§ **Work instructions**
Would you copy the material below word for word, beginning with its first line and ending with the line that contains "Open 自定义范围... date range option"?

§ **Extracted records**

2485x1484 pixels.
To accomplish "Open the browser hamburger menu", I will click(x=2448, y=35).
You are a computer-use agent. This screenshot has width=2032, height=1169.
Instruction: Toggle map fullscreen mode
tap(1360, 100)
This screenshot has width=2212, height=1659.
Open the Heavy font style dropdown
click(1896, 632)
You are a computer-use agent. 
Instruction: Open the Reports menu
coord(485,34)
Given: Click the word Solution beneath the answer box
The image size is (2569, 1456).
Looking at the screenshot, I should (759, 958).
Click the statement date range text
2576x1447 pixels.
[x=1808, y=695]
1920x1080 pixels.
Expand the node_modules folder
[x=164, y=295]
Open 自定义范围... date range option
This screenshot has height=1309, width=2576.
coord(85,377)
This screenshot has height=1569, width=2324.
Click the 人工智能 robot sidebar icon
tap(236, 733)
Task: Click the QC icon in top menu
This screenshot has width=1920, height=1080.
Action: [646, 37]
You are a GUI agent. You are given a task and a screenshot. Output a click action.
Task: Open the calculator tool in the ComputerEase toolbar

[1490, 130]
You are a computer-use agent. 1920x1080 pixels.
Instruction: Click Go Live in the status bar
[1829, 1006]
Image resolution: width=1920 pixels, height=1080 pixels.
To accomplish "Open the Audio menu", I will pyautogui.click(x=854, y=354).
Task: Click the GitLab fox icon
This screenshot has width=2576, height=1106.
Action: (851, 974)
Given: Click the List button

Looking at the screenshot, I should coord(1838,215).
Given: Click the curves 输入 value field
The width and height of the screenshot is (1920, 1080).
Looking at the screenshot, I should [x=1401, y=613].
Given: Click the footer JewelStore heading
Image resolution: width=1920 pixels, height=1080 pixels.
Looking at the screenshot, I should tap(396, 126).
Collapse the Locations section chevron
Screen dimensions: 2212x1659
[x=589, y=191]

§ **Output of the task**
2485x1484 pixels.
To accomplish "Open the browser hamburger menu", I will click(x=2448, y=35).
You are a computer-use agent. This screenshot has width=2032, height=1169.
Instruction: Toggle map fullscreen mode
tap(1360, 100)
This screenshot has width=2212, height=1659.
Open the Heavy font style dropdown
click(1896, 632)
You are a computer-use agent. 
Instruction: Open the Reports menu
coord(485,34)
Given: Click the word Solution beneath the answer box
The image size is (2569, 1456).
Looking at the screenshot, I should (759, 958).
Click the statement date range text
2576x1447 pixels.
[x=1808, y=695]
1920x1080 pixels.
Expand the node_modules folder
[x=164, y=295]
Open 自定义范围... date range option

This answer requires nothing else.